FSHR: Facility Hospitalization Rate from CMS Medicare FFS Claims. vs. System: FSHR minus 31.4% system average. Top-5 Conc.: percentage of SNF patients flowing to top 5 destinations. 3 hospitals shown in grey are below CMS reporting thresholds. Data period: Q4 2024 – Q3 2025.

8 Recommendations
1
Immediate: Launch Priority Engagement at Top 15 FSHR Facilities
Initiate clinical liaison outreach to the 15 priority target SNFs within 30 days. For each facility, develop a tailored engagement plan anchored to FSHR data, shared clinical expectations, and a preferred network designation pathway. Focus first on Spring Creek Rehabilitation And Nursing Center (48.5% FSHR), Jamc Opco Llc (50.7% FSHR), and Lutheran Home At Kane Pennsylvania (66.7% FSHR) — the three highest-impact opportunities in the UPMC system.
2
Near-Term: Build a UPMC Preferred Post-Acute Network Around Cross-System SNFs
Designate a preferred post-acute network of 10–20 high-performing SNFs per hospital, anchored to the 25 cross-system facilities that already serve multiple UPMC hospitals. Establish shared quality expectations, quarterly FSHR review cadences, and preferred referral protocols. A preferred network at Vincentian Home (142 patients, 3 hospitals) alone can move FSHR across multiple hospital P&Ls simultaneously.
3
Hospital Focus: Prioritize UPMC Kane, Wellsboro, Altoona, and Jameson
These four hospitals carry FSHRs 10+ percentage points above the system average.
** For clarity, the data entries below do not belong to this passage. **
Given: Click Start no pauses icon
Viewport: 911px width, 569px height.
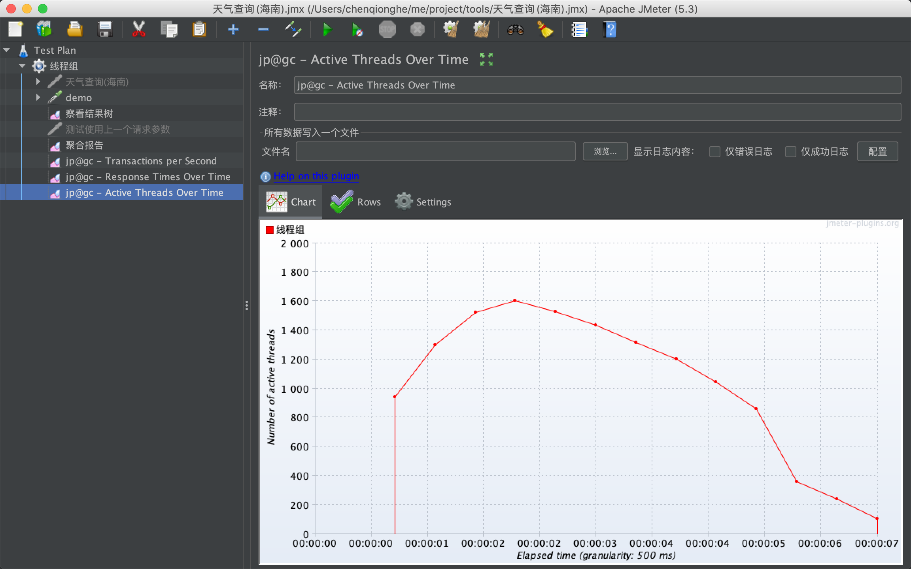Looking at the screenshot, I should pos(357,30).
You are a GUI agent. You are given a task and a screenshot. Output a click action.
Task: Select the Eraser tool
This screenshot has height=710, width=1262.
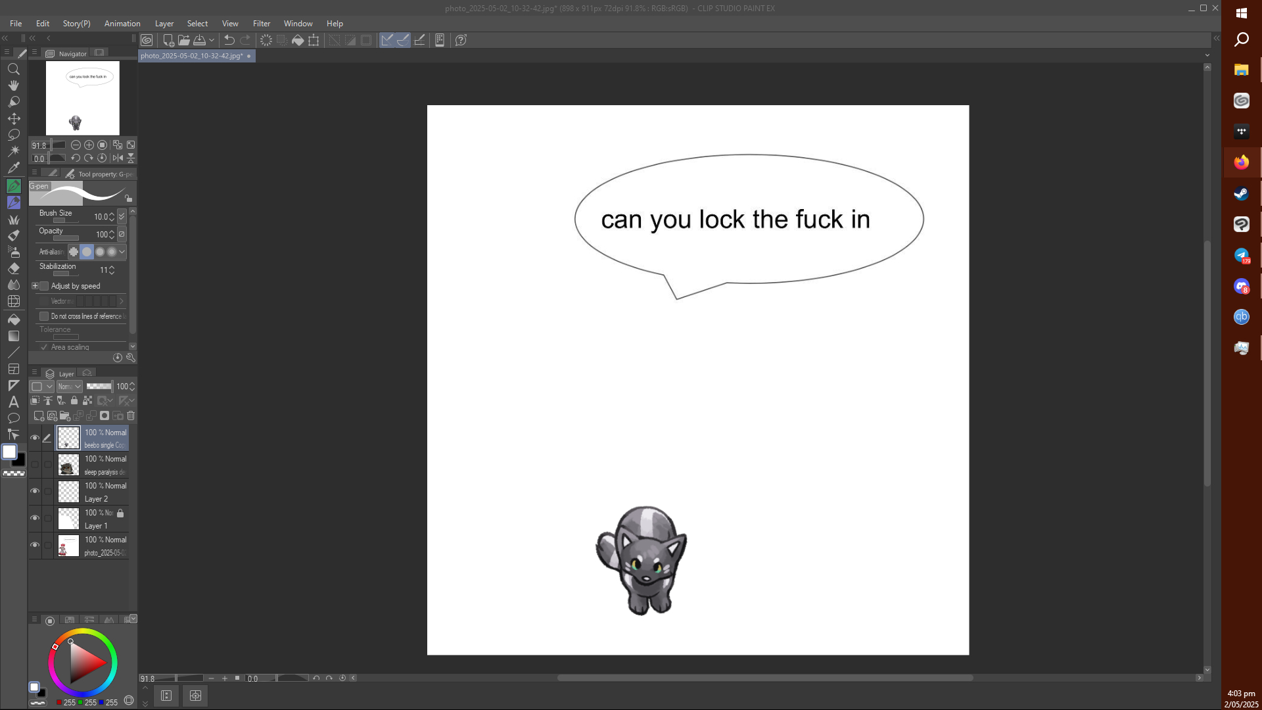coord(14,268)
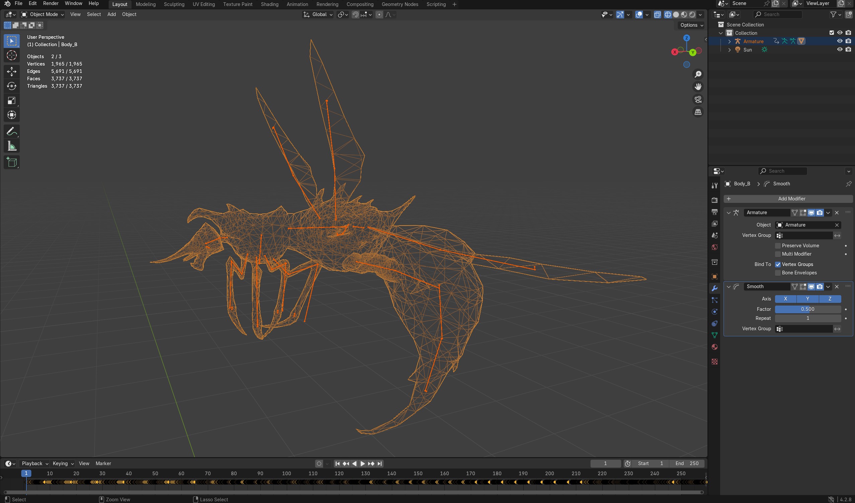
Task: Enable Preserve Volume checkbox
Action: click(778, 245)
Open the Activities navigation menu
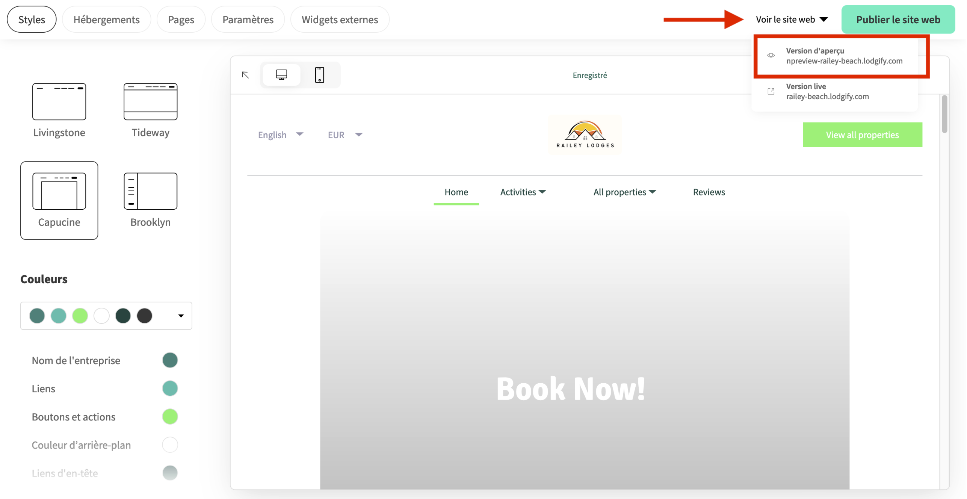 (523, 192)
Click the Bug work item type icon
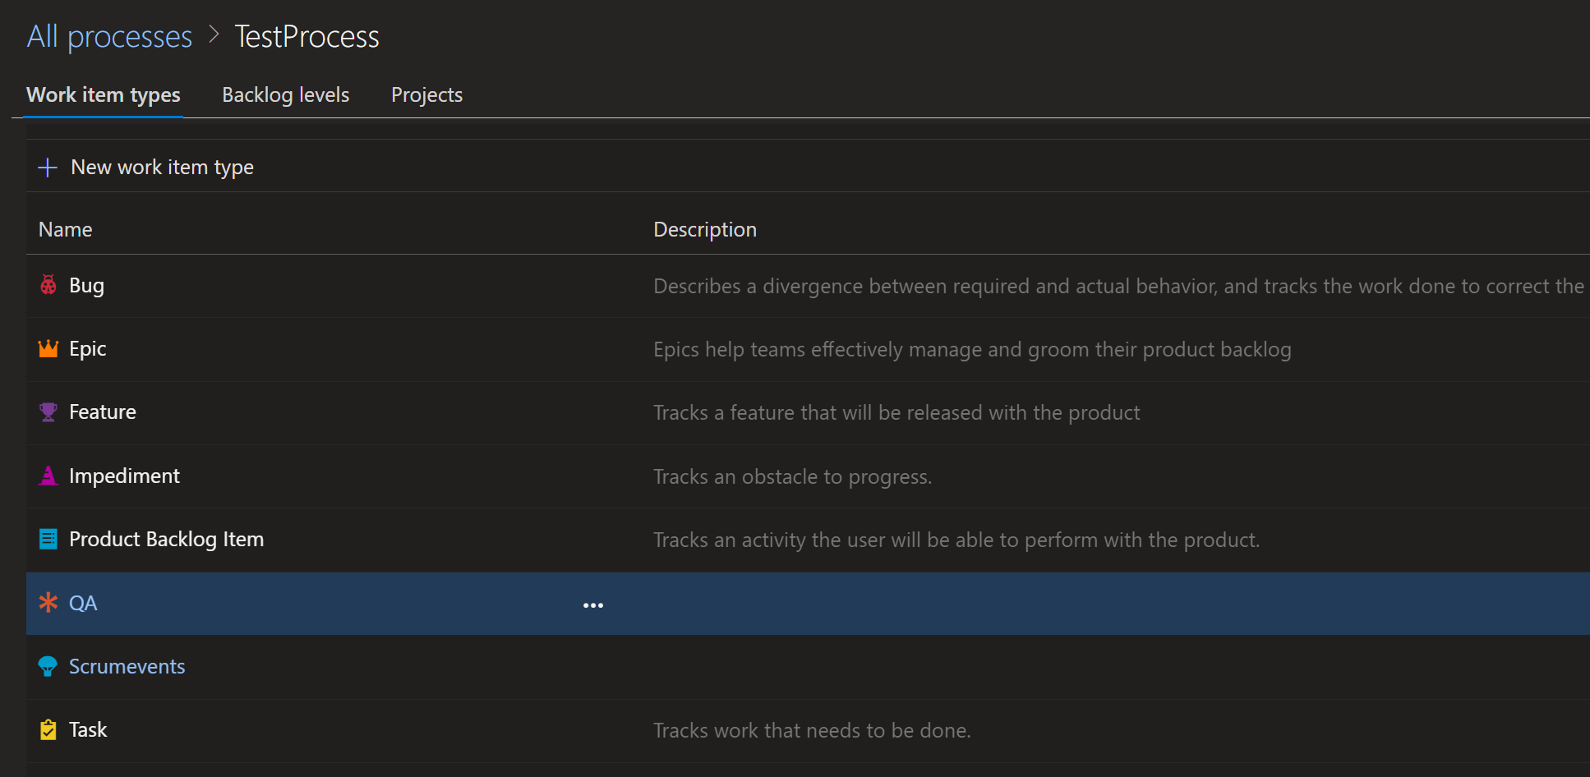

A structured network rationalization — identifying which SNF destinations are driving elevated FSHR and redirecting volume to lower-risk alternatives — will produce the fastest measurable impact on system-wide FSHR. Begin with SNF-level preferred network conversations at each hospital's top-3 volume destinations.
4
Infrastructure: Implement FSHR-Based SNF Scorecards Across All Active Hospitals
Deploy quarterly SNF scorecards — anchored to FSHR, volume share, and facility risk — for all 25 active UPMC hospitals. Scorecards give discharge planners and care coordinators a consistent, data-driven signal for every post-acute partner. Puzzle Healthcare's preferred network platform can automate scorecard generation and surface real-time FSHR alerts, enabling proactive rather than reactive network management.
5
Data: Close the Reporting Gap at Passavant – Cranberry, Greene, and Muncy
Supplement CMS Medicare FFS data with UPMC internal utilization data for the three hospitals below CMS reporting thresholds. Integrate these sites into the preferred network program from launch so that, as FFS volume grows, performance management is already in place. Establish internal FSHR tracking at these sites now to detect performance issues before they appear in federal data.